▸ **Excerpt to read**:
>>>

6. **Compare on Test Set**: Final comparison on held-out test set (used only once).

7. **Consider Practical Factors**: Beyond performance, consider interpretability, speed, maintenance.

8. **Select Final Model**: Choose model that best balances all factors.

---

## Summary and Key Takeaways

1. **Cross-Validation** provides more reliable performance estimates than single train-test splits.

2. **Stratified Cross-Validation** is essential for imbalanced classification problems.

3. **Hyperparameter Tuning** significantly impacts model performance and should use cross-validation.

4. **Grid Search** is exhaustive but expensive; **Random Search** is more efficient for large parameter spaces.

5. **Model Comparison** should consider performance, computational cost, interpretability, and robustness.

6. **Bias-Variance Tradeoff** guides model complexity selection - balance between underfitting and overfitting.

7. **Occam's Razor** suggests preferring simpler models when performance is similar.

8. **Proper Workflow** separates training, validation, and test sets, using each appropriately.

---

## Further Reading

- James, G., et al. (2013). *An Introduction to Statistical Learning*. Springer.
- Scikit-learn Model Selection Documentation: https://scikit-learn.org/stable/model_selection.html

---

## Practice Exercises

1. Why is cross-validation important? What problems does it solve?

<<<

▸ **Task list**:
1. In the model selection excerpt, why is Random Search presented as the better choice over Grid Search for large parameter spaces?
2. Echo the model selection excerpt from "1. **Cross-Validation** provides" to "large parameter spaces.".
3. Translate this sentence from the model selection excerpt into Spanish: "Occam's Razor suggests preferring simpler models when performance is similar."

▸ **Records**:
>>>

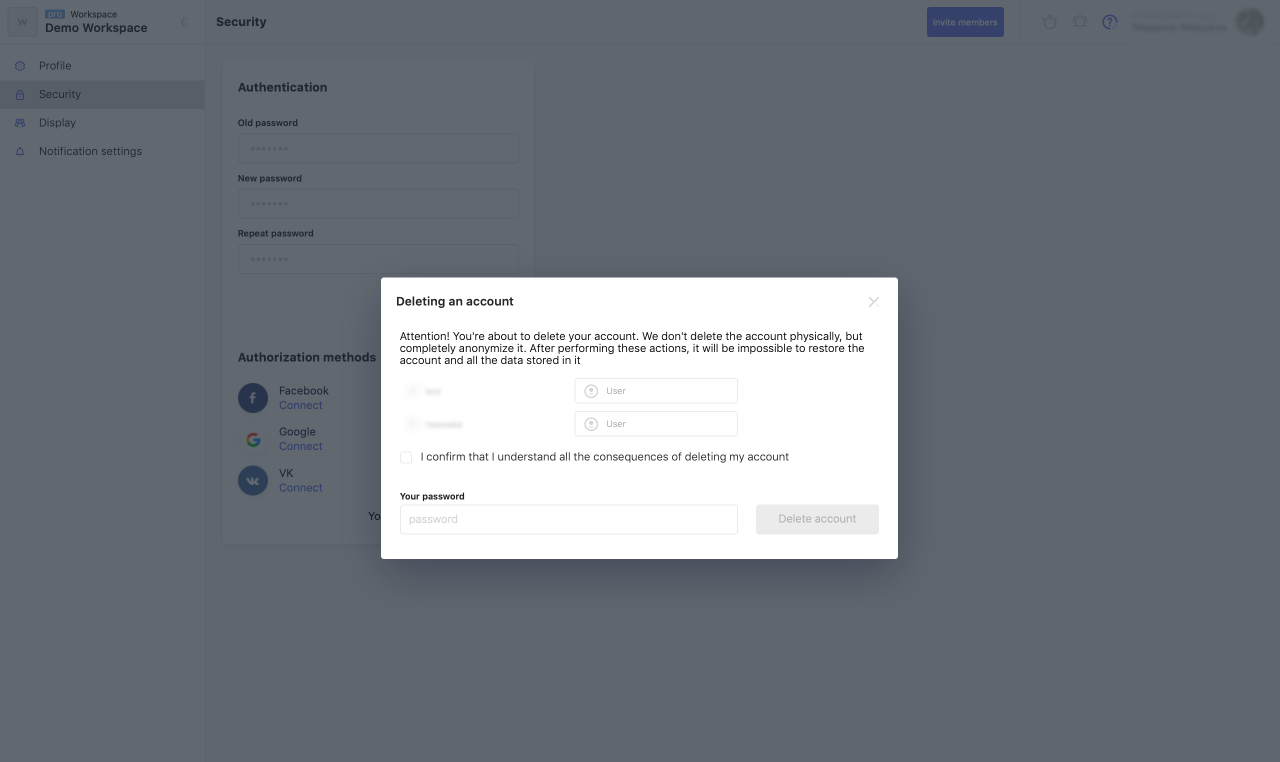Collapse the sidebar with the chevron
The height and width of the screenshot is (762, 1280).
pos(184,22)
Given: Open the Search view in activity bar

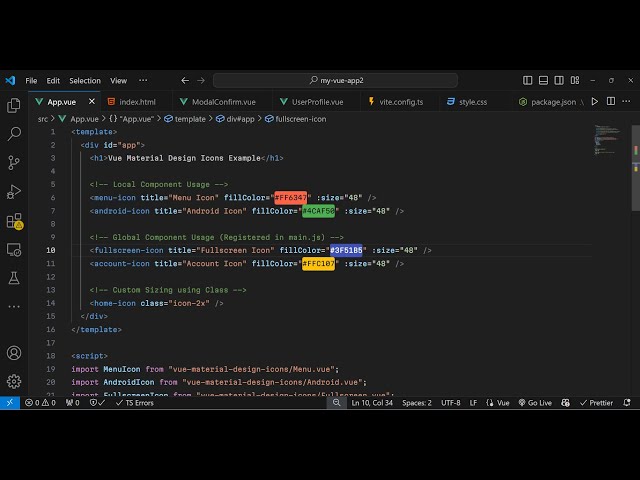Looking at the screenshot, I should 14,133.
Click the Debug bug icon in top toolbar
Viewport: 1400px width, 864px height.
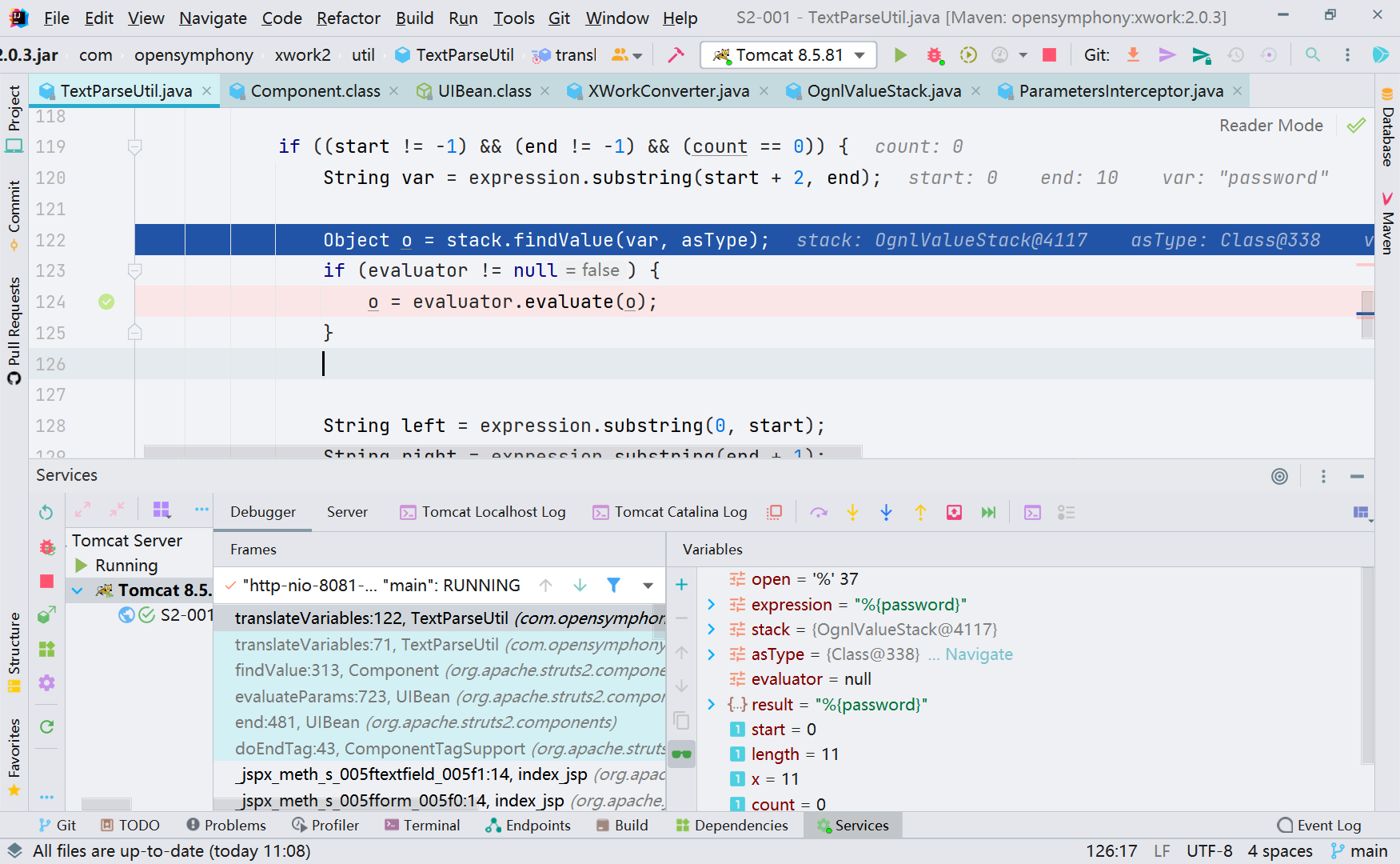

<<<

▸ **Outputs**:
1. Grid Search is exhaustive but expensive. Random Search is more efficient when the parameter space is large.

2.
1. **Cross-Validation** provides more reliable performance estimates than single train-test splits.

2. **Stratified Cross-Validation** is essential for imbalanced classification problems.

3. **Hyperparameter Tuning** significantly impacts model performance and should use cross-validation.

4. **Grid Search** is exhaustive but expensive; **Random Search** is more efficient for large parameter spaces.

3. La navaja de Ockham sugiere preferir modelos más sencillos cuando el rendimiento es similar.